Description of the task: All that belongs in the answer is the lines from the one containing "Instruction: Click the" to the end of the listing below, copied exactly, pictures excluded.
Exercise materials START
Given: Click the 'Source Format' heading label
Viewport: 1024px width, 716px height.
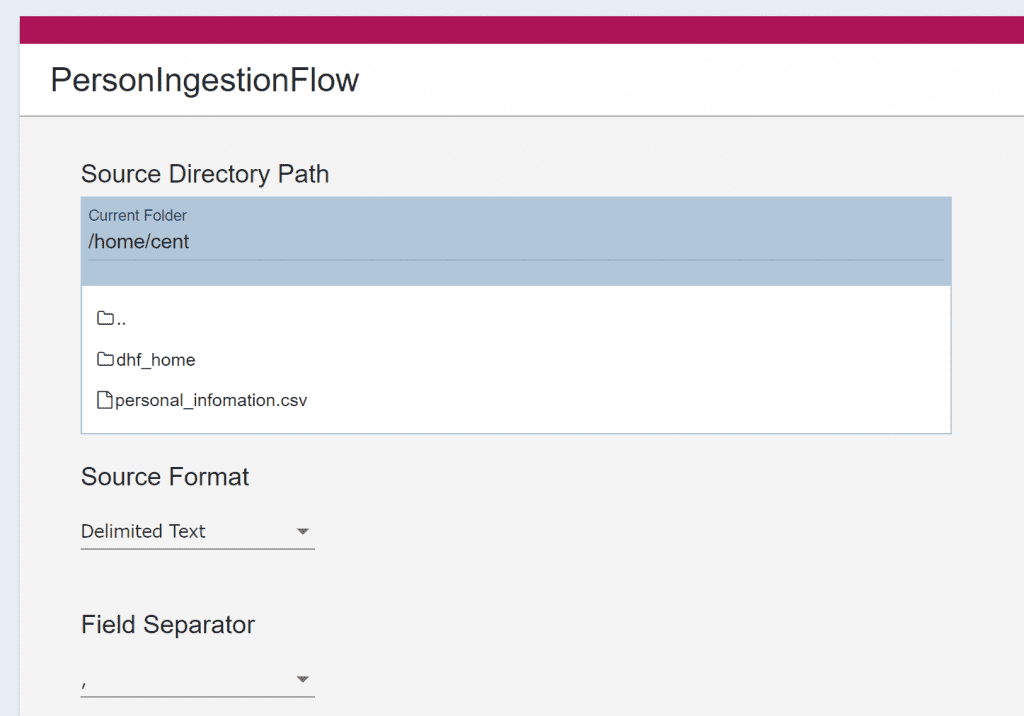Looking at the screenshot, I should click(165, 477).
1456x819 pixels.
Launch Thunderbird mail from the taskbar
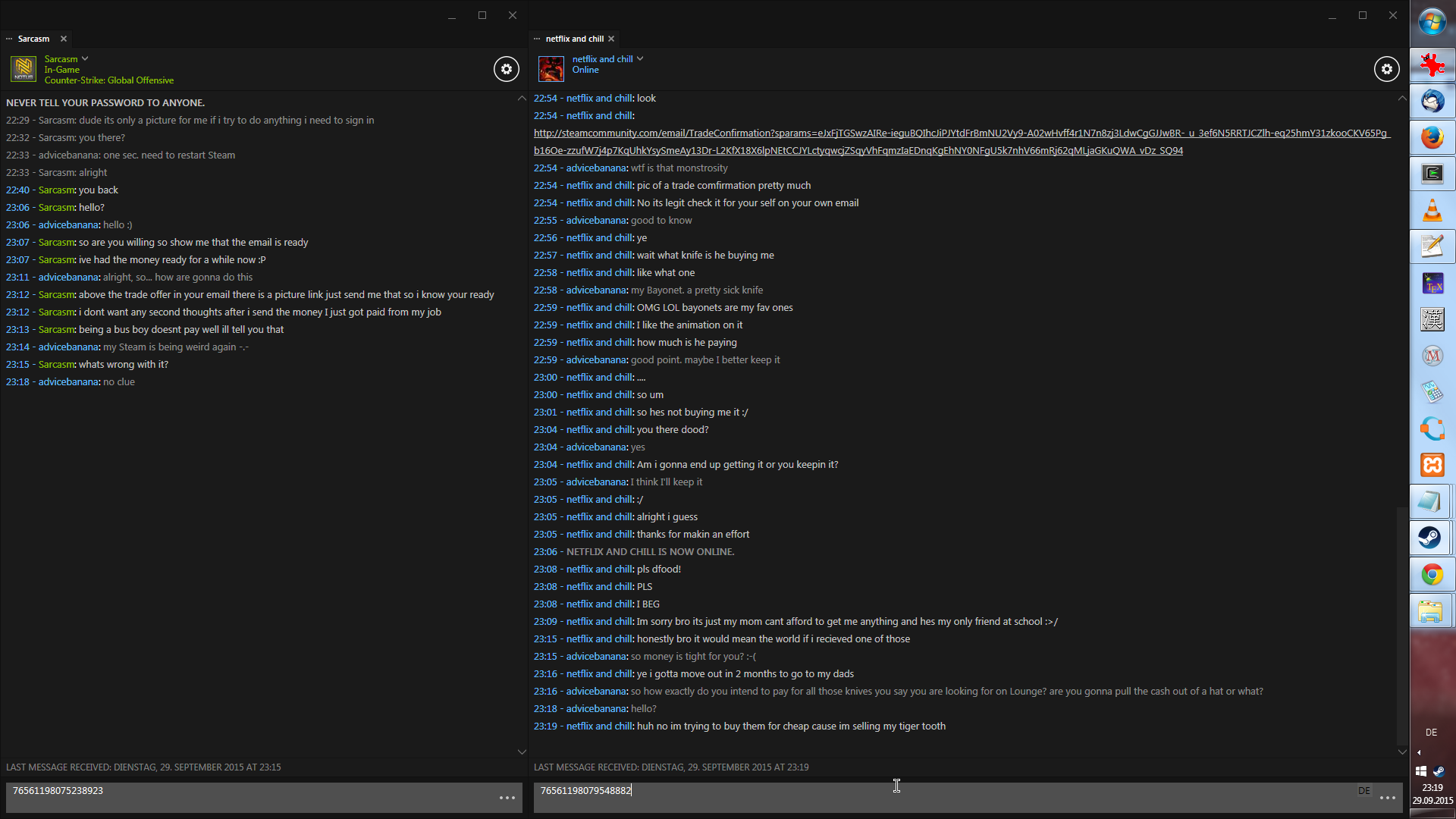1432,101

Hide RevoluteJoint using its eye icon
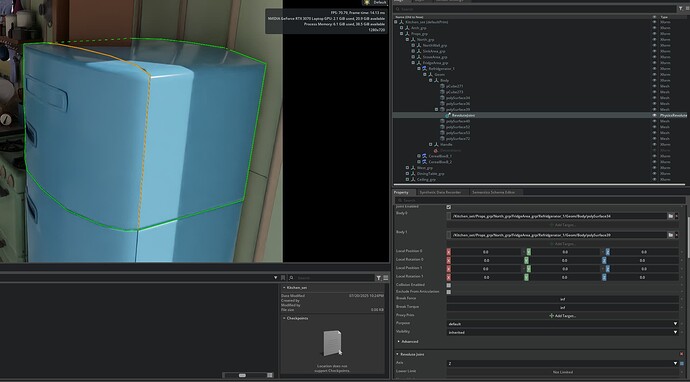[x=654, y=115]
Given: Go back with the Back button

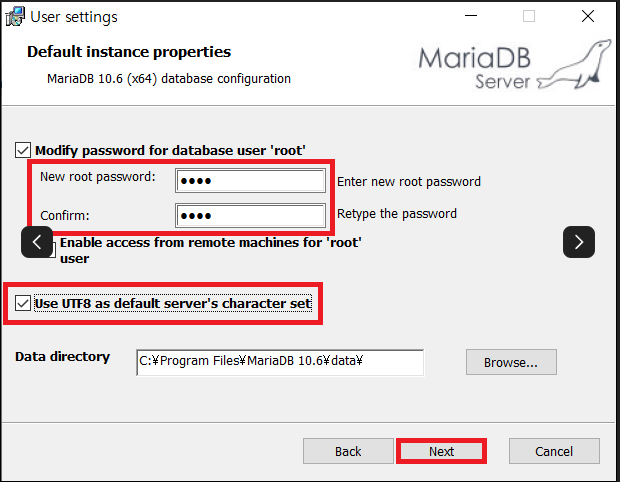Looking at the screenshot, I should pyautogui.click(x=348, y=451).
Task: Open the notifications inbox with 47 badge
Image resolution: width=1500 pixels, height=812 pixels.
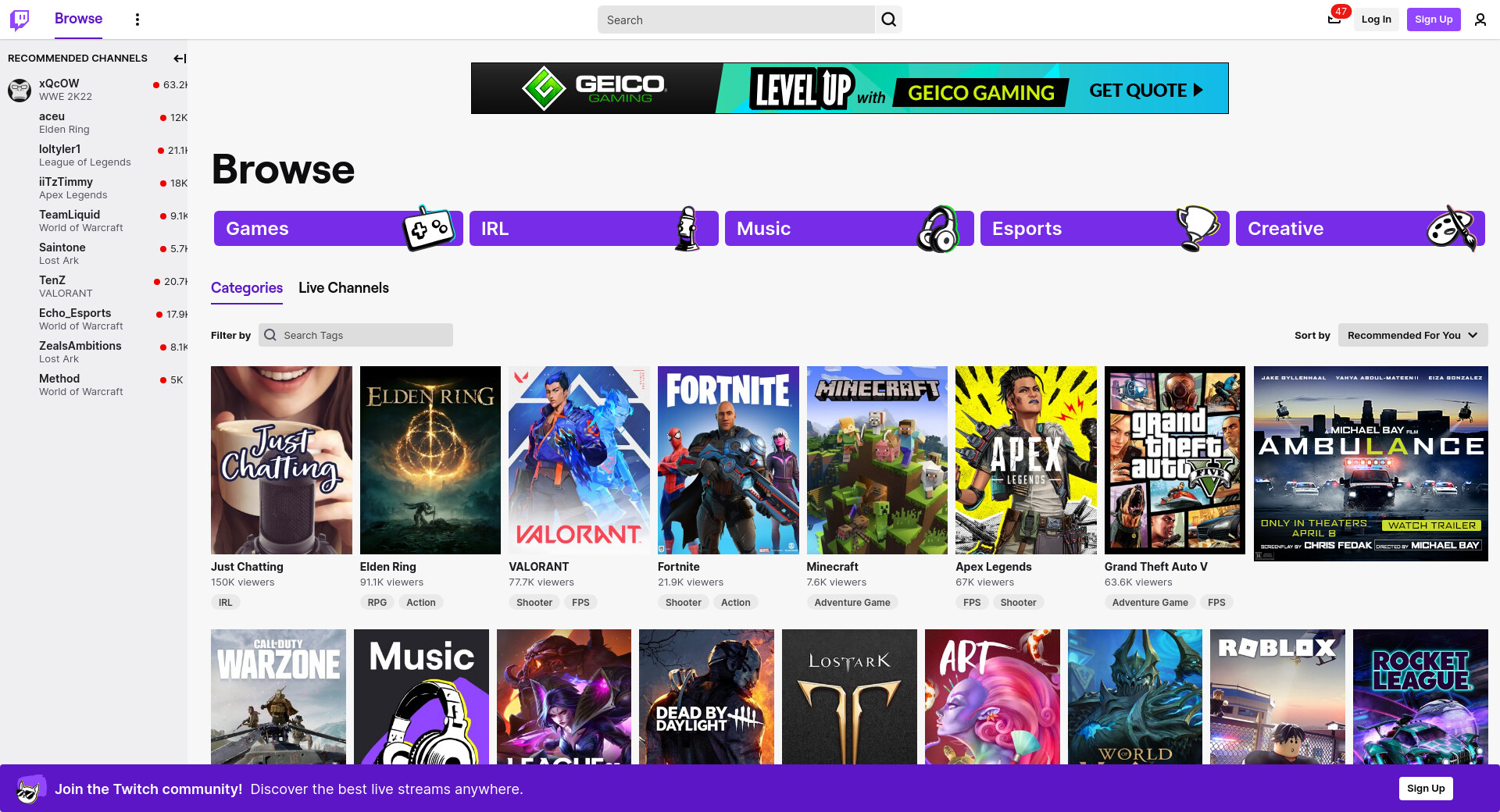Action: (x=1334, y=19)
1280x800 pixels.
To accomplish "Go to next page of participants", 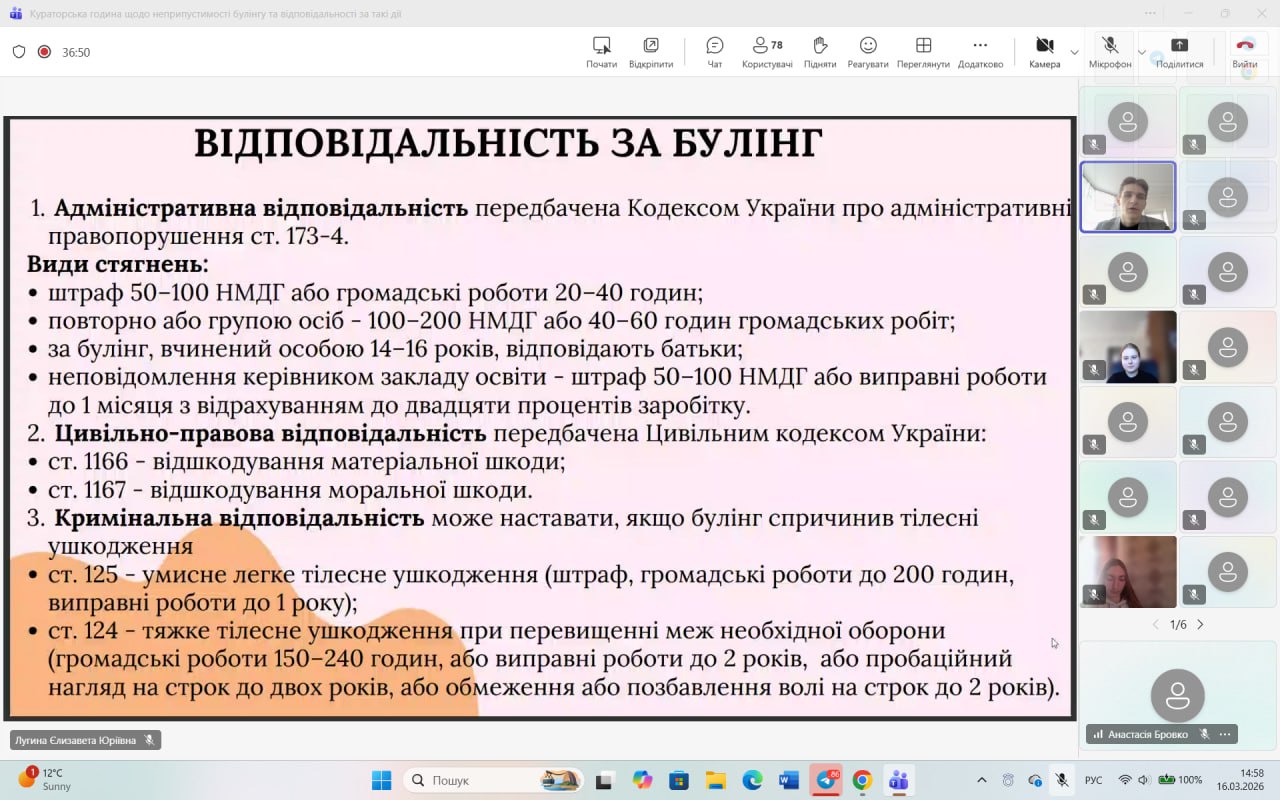I will tap(1200, 624).
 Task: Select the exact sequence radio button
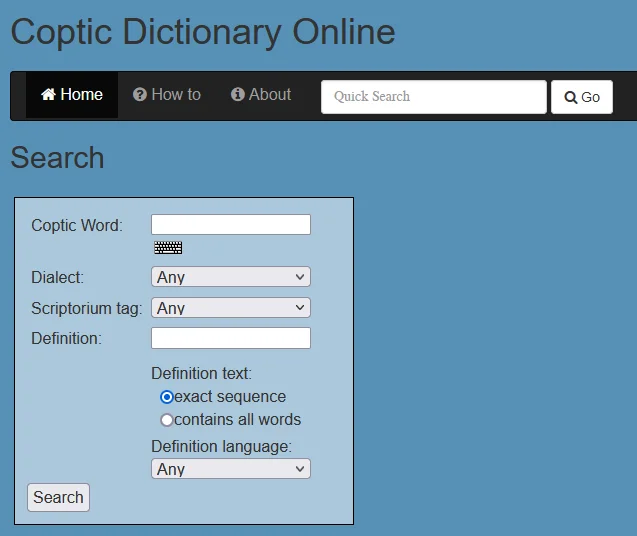[x=167, y=397]
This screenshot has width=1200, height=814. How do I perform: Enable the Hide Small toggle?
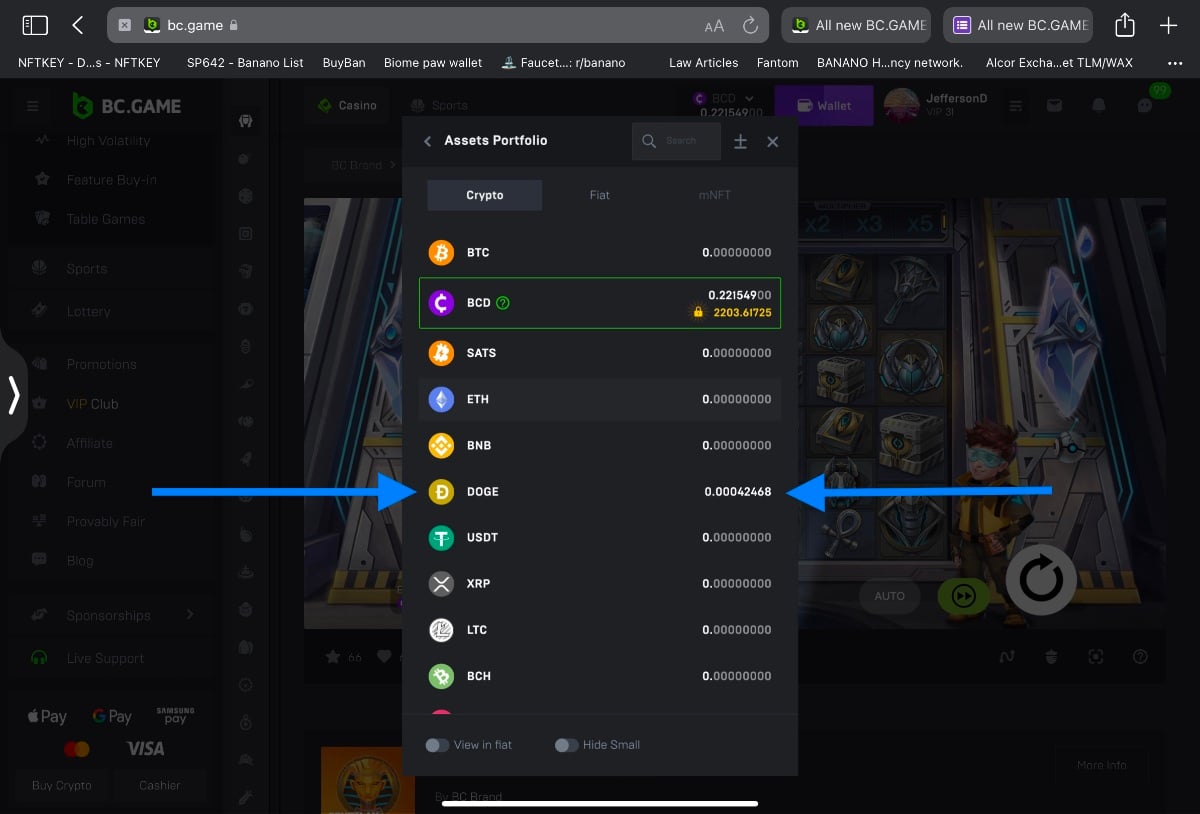point(566,745)
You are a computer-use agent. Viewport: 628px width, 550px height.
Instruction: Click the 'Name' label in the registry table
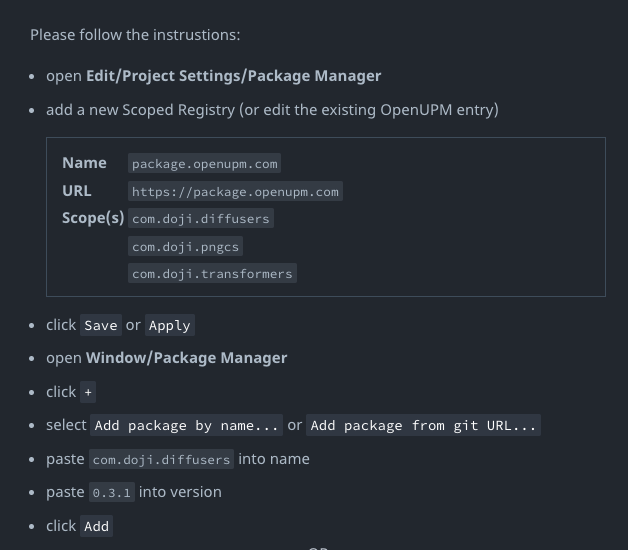click(x=84, y=163)
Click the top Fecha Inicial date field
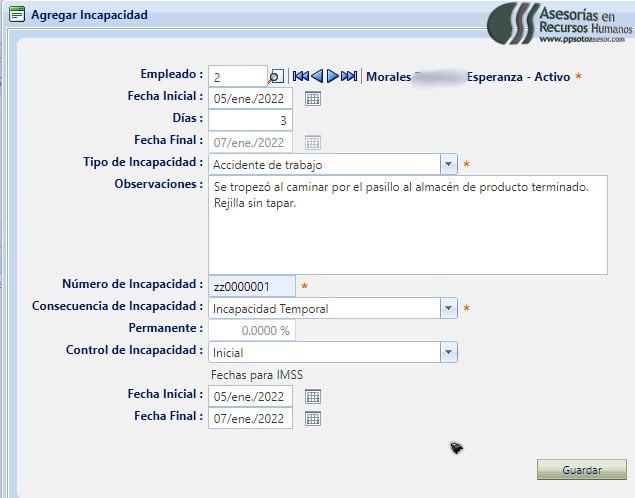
Exercise materials END
Exercise answer:
Instruction: Click the 'Name' label in the registry table
click(x=84, y=163)
Click the top Fecha Inicial date field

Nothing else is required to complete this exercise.